> [PROVIDED RECORDS]:
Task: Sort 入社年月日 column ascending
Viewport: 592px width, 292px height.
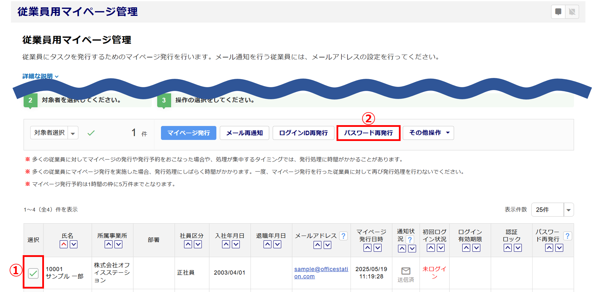Action: tap(226, 245)
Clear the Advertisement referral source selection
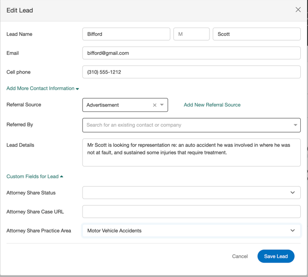This screenshot has width=308, height=277. (155, 105)
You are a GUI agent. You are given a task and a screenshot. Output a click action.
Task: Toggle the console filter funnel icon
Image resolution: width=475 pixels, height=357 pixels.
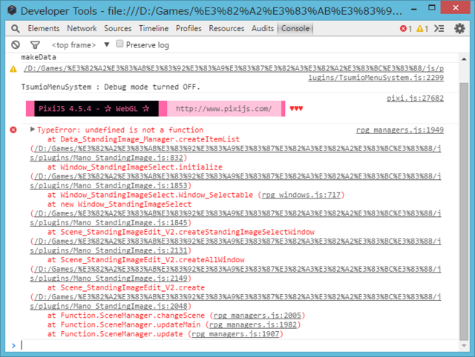point(35,45)
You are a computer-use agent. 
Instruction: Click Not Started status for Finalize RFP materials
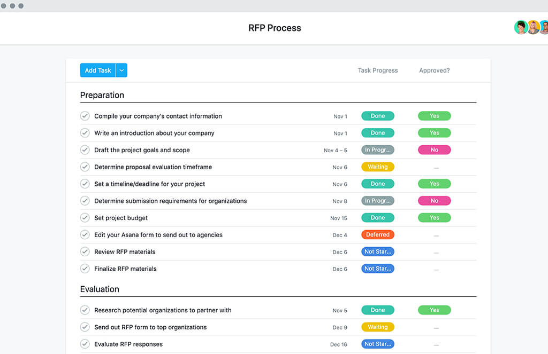(377, 269)
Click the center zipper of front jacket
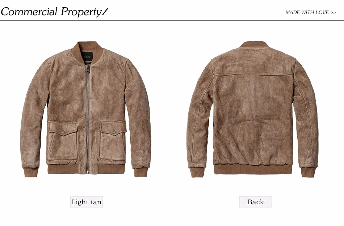 pos(88,119)
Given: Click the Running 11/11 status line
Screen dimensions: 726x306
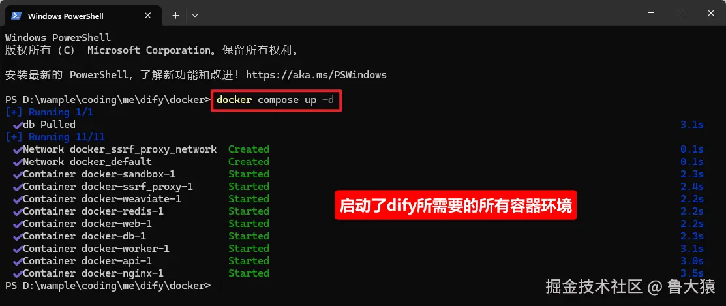Looking at the screenshot, I should pyautogui.click(x=55, y=137).
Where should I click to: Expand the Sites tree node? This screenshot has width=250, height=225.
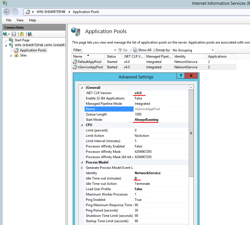point(12,56)
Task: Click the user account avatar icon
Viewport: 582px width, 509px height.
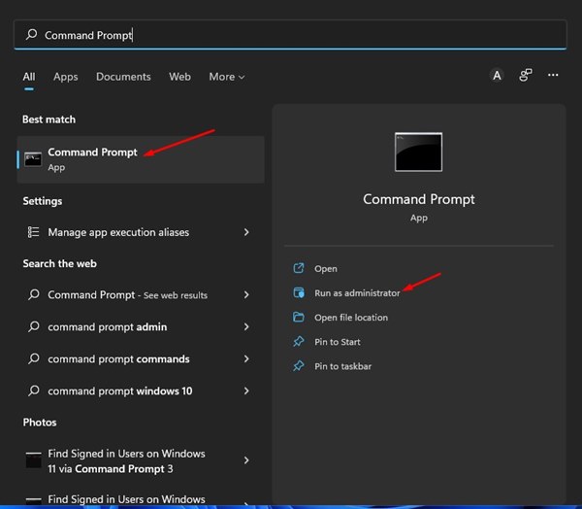Action: 497,76

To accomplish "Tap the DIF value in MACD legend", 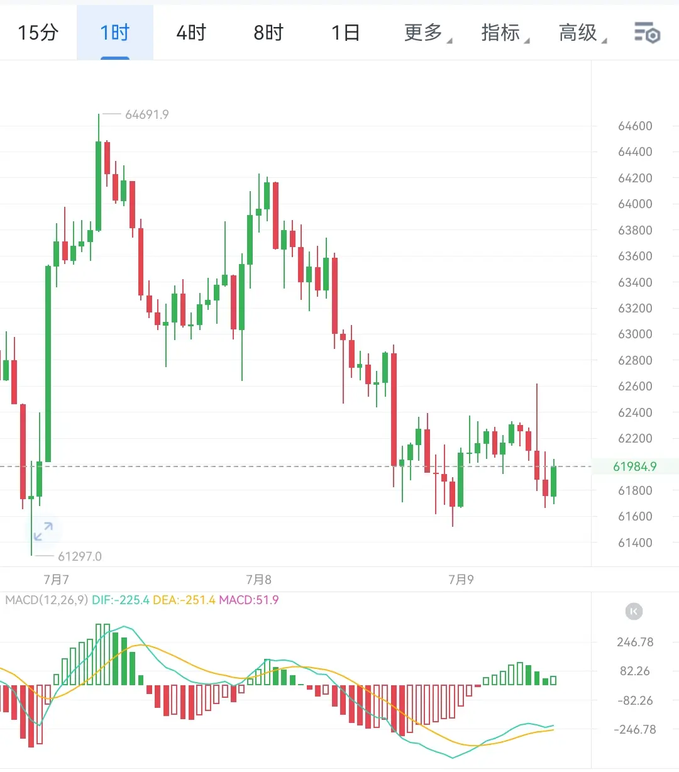I will (121, 600).
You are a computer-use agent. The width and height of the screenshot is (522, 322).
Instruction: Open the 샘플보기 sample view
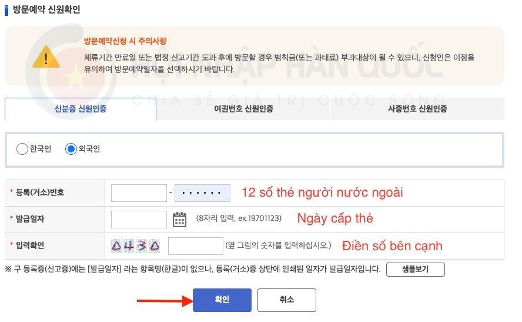pyautogui.click(x=415, y=270)
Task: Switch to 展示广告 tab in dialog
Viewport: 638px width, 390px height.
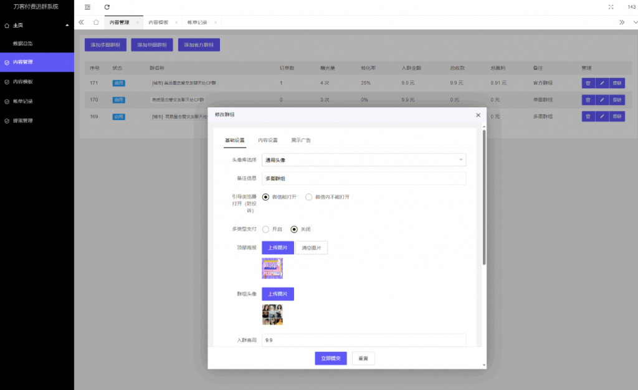Action: pos(301,140)
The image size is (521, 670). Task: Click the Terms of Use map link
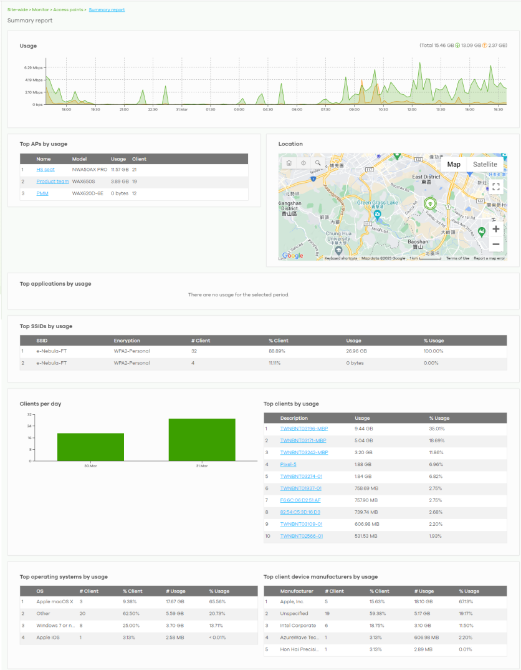[x=457, y=258]
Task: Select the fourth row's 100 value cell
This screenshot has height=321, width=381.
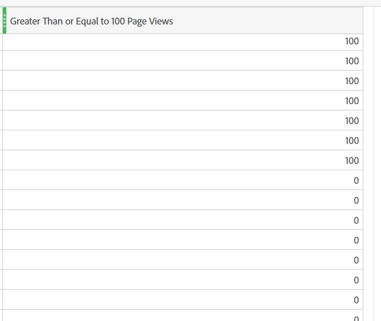Action: [x=183, y=101]
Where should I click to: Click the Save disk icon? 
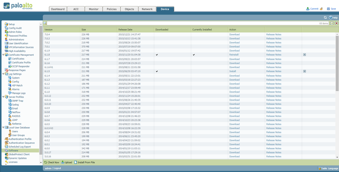(328, 9)
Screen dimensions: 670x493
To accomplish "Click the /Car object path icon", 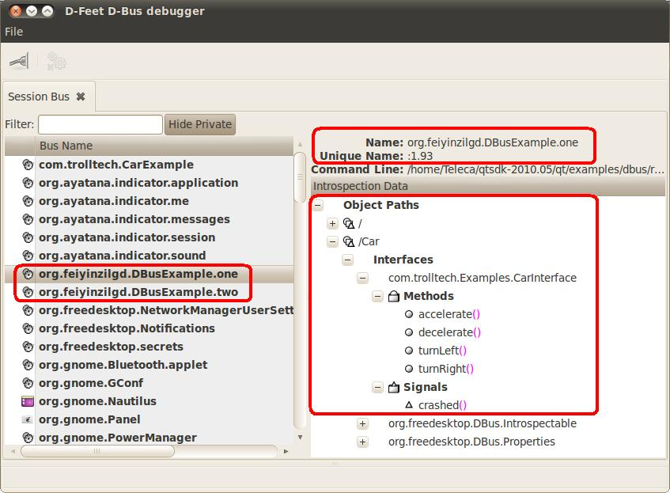I will point(350,241).
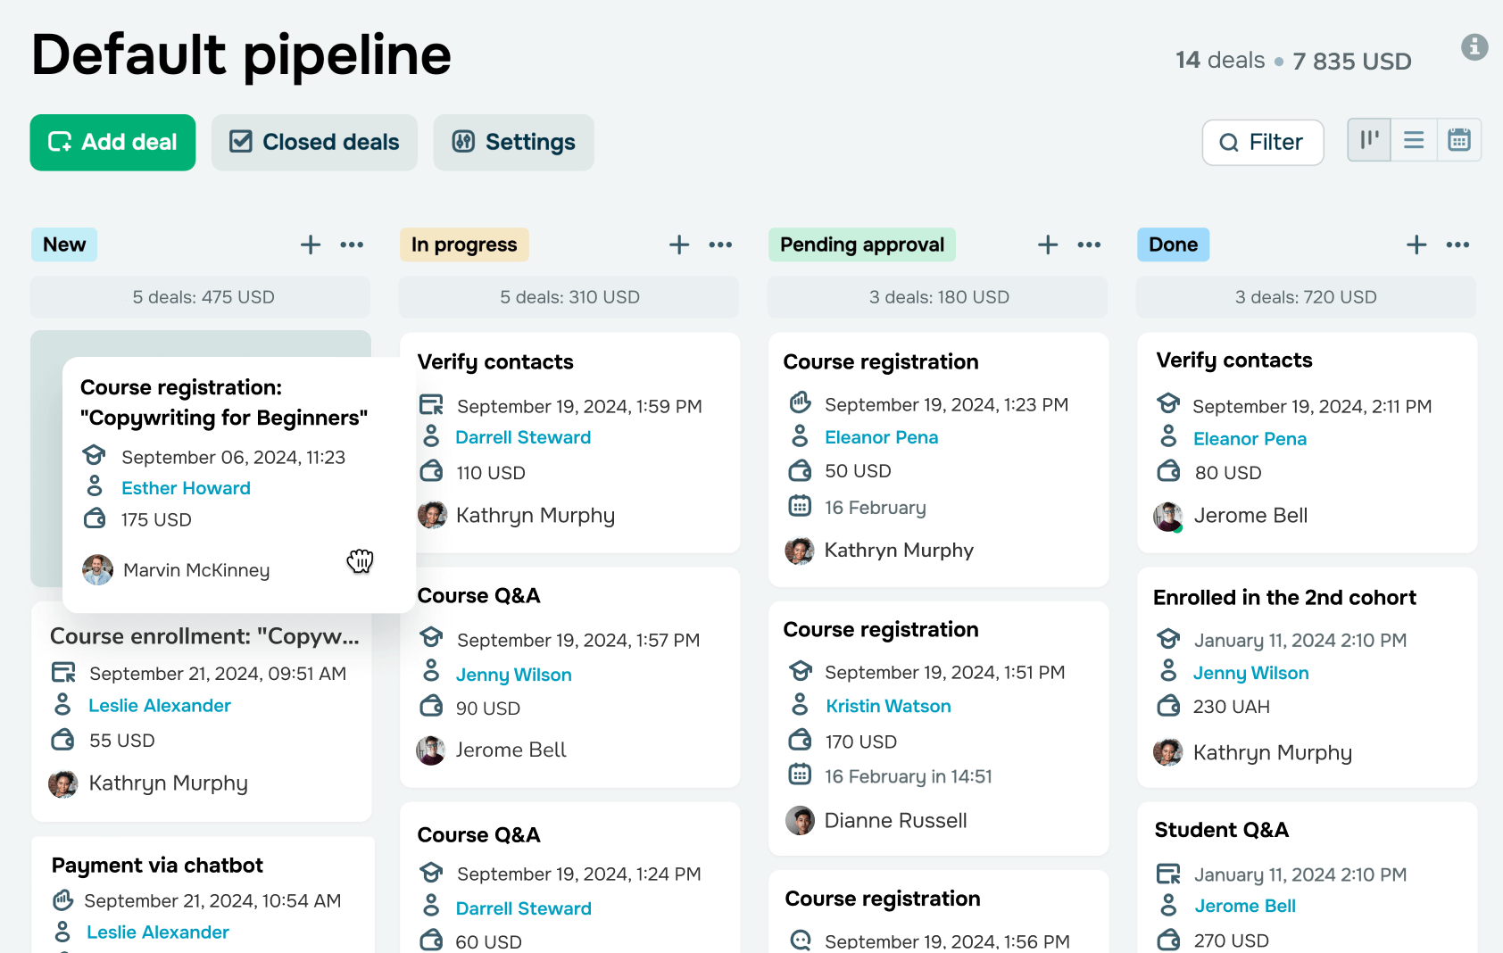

> [WHAT IS EXPECTED]: Go through the data and copy every line that includes "agent".

> [SOLUTION FOR THIS PROBLEM]:
You are a GUI agent. You are given a task and a screenshot. Output a click action.
You are a computer-use agent. 
You are a computer-use agent. The width and height of the screenshot is (522, 322).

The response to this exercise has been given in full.